Overview of patterns
The architecture patterns for SAP HANA are divided into the following two categories:
You must consider the risk and impact of each failure type, and the cost of mitigation when choosing a pattern. The following table provides a quick overview of the architecture patterns for SAP HANA systems on Amazon.

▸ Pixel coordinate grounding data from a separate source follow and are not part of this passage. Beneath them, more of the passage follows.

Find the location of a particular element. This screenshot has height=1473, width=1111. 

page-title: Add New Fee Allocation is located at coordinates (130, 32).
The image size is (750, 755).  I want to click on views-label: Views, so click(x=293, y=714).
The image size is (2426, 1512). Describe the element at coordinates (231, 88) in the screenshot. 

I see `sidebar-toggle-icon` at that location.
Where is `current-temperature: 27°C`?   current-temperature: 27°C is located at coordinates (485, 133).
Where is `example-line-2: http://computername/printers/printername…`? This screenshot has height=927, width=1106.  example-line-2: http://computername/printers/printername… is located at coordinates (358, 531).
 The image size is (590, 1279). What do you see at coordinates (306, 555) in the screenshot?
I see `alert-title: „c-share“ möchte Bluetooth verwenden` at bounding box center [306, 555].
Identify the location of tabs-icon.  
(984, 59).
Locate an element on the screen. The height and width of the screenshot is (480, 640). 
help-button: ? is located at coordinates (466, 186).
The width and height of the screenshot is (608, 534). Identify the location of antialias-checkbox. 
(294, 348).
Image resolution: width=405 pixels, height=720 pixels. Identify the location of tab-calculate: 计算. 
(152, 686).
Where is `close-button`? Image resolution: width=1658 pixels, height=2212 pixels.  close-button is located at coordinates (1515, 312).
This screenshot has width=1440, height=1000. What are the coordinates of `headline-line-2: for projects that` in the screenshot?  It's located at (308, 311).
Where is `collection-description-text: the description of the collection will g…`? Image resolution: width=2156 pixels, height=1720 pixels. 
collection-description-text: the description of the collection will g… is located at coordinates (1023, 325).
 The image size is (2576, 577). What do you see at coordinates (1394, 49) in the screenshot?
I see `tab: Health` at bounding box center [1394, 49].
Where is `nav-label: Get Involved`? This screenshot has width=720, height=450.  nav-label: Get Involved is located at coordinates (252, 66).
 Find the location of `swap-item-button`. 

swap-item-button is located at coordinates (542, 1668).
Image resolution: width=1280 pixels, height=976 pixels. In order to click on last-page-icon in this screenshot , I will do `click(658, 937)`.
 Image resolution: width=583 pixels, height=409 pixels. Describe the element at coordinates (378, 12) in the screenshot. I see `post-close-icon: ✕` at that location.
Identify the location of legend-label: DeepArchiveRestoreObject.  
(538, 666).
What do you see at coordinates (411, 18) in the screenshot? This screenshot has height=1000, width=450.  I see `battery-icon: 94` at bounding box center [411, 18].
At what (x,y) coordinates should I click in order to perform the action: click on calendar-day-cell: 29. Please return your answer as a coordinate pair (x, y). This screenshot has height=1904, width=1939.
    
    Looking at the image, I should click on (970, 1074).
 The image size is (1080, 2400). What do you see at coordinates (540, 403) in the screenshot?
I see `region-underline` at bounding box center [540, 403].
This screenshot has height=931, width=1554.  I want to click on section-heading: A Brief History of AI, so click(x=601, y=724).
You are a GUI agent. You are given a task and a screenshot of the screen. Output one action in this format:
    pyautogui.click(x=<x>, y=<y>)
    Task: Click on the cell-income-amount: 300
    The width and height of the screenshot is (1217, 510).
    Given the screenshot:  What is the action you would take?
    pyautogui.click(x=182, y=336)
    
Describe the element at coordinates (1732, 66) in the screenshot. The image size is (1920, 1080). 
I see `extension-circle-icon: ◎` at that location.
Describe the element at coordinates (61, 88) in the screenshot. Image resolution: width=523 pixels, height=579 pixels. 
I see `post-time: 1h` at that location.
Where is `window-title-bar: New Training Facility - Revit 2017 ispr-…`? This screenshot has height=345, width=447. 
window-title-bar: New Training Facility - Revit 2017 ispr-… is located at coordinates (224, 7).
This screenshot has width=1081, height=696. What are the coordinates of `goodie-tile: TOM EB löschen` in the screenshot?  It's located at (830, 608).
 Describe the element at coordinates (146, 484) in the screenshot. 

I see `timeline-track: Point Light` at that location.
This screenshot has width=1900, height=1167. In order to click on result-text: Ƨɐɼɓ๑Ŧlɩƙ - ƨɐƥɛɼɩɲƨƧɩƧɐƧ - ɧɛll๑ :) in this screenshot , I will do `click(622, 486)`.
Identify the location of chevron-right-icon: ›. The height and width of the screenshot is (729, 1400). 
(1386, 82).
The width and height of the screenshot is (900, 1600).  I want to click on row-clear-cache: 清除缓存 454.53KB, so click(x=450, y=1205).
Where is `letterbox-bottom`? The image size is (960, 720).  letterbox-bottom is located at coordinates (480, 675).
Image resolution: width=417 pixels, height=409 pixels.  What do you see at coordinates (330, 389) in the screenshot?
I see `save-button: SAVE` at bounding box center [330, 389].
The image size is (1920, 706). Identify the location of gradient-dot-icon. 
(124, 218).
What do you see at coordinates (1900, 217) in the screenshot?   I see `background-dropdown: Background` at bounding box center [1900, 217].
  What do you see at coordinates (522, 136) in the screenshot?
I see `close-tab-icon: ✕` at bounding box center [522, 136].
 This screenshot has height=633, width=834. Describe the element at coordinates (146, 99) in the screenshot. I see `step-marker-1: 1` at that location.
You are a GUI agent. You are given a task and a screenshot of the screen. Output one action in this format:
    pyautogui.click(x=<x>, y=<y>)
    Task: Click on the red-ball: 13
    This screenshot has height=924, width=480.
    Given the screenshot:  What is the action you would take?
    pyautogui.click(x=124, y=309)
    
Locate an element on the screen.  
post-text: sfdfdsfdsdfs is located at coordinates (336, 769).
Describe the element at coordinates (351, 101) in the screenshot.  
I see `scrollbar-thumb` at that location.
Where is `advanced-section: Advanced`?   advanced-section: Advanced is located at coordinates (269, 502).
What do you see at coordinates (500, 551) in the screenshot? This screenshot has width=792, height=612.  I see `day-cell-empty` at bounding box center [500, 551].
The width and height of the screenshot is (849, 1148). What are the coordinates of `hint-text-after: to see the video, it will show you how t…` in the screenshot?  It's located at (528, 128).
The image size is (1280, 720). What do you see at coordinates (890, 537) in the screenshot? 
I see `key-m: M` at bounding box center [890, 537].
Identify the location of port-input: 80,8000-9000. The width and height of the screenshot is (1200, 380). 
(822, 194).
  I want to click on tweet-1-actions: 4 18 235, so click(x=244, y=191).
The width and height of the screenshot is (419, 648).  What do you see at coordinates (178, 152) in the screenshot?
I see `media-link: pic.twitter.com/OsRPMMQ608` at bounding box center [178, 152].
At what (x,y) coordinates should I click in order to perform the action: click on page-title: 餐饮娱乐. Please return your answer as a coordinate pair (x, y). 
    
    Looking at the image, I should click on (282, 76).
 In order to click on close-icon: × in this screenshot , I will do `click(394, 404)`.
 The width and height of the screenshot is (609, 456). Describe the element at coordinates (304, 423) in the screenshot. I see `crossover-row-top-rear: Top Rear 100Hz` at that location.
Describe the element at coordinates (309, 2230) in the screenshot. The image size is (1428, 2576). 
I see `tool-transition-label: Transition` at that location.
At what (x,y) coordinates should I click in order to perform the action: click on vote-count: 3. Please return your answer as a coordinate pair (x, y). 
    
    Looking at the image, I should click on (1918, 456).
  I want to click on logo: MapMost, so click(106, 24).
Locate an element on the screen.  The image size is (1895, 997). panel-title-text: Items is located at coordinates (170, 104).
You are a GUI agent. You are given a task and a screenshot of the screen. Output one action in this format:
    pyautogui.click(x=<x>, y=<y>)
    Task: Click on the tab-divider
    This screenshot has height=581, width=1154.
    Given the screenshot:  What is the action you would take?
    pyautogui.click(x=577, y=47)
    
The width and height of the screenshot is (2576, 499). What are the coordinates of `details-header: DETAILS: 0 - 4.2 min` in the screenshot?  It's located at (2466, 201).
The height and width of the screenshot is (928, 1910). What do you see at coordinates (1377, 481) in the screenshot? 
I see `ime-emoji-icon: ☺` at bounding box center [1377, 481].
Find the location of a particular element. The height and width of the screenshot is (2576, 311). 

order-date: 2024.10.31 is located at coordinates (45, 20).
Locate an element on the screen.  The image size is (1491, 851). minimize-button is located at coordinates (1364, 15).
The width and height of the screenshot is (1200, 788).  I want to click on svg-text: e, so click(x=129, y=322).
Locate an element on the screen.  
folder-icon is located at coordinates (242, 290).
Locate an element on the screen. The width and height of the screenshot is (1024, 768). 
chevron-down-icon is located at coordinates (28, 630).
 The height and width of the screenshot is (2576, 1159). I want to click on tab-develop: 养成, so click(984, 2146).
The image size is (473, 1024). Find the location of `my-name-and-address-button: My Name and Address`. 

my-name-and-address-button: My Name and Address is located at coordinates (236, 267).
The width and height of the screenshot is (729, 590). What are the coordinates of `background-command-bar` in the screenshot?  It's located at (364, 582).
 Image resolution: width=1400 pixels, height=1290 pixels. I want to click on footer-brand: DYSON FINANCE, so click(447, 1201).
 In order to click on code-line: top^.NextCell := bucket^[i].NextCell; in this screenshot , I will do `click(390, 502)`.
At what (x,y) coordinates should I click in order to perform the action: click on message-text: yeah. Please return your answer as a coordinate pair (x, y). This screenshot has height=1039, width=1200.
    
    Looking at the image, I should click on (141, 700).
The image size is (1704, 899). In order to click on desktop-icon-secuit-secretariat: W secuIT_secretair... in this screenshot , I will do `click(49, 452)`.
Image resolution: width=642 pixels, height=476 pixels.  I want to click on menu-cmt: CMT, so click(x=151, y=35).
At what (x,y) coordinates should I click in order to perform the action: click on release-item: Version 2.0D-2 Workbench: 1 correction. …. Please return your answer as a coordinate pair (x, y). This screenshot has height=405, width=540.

Patterns | Business requirements | Solution characteristics | Implementation details | |||||
---|---|---|---|---|---|---|---|---|
Resilience type | Recovery point objective1 | Recovery time objective2 | Cost | Complexity | Capacity re-use3 | SAP HANA System Replication4 | Amazon S3 replication5 | |
Pattern 1 | Single Region disaster recovery | Near zero | Low | Medium | Medium | Optional | 2-tier | Same Region |
Pattern 2 | Near zero | Low | Medium | High | Yes | 3-tier | ||
Pattern 3 | Low | Medium | Low | Medium | Yes | 2-tier | ||
Pattern 4 | Medium | High | Very low | Very low | N/A | N/A | ||
Pattern 5 | Multi-Region disaster recovery | Near zero | Low | Medium | Medium | Optional | 2-tier | Cross Region |
Pattern 6 | Near zero | Low | High | High | Optional | 3-tier | ||
Pattern 7 | Near zero | Low | Very high | Very high | Optional | Multi-target | ||
Pattern 8 | Medium | High | Low | Low | N/A | N/A |
1To achieve near zero recovery point objective, SAP HANA System Replication must be setup in sync mode for the SAP HANA instances within the same Region.
2To achieve the lowest recovery time objective, we recommend using a high availability setup with third-party cluster solutions in combination with SAP HANA System Replication.
3A production sized Amazon EC2 instance can be deployed as an MCOS installation to accommodate a non-production SAP HANA instance.
4SAP HANA System Replication and the number of SAP HANA instance copies as targets.
5Same-Region replication copies objects across Amazon S3 buckets in the same Region.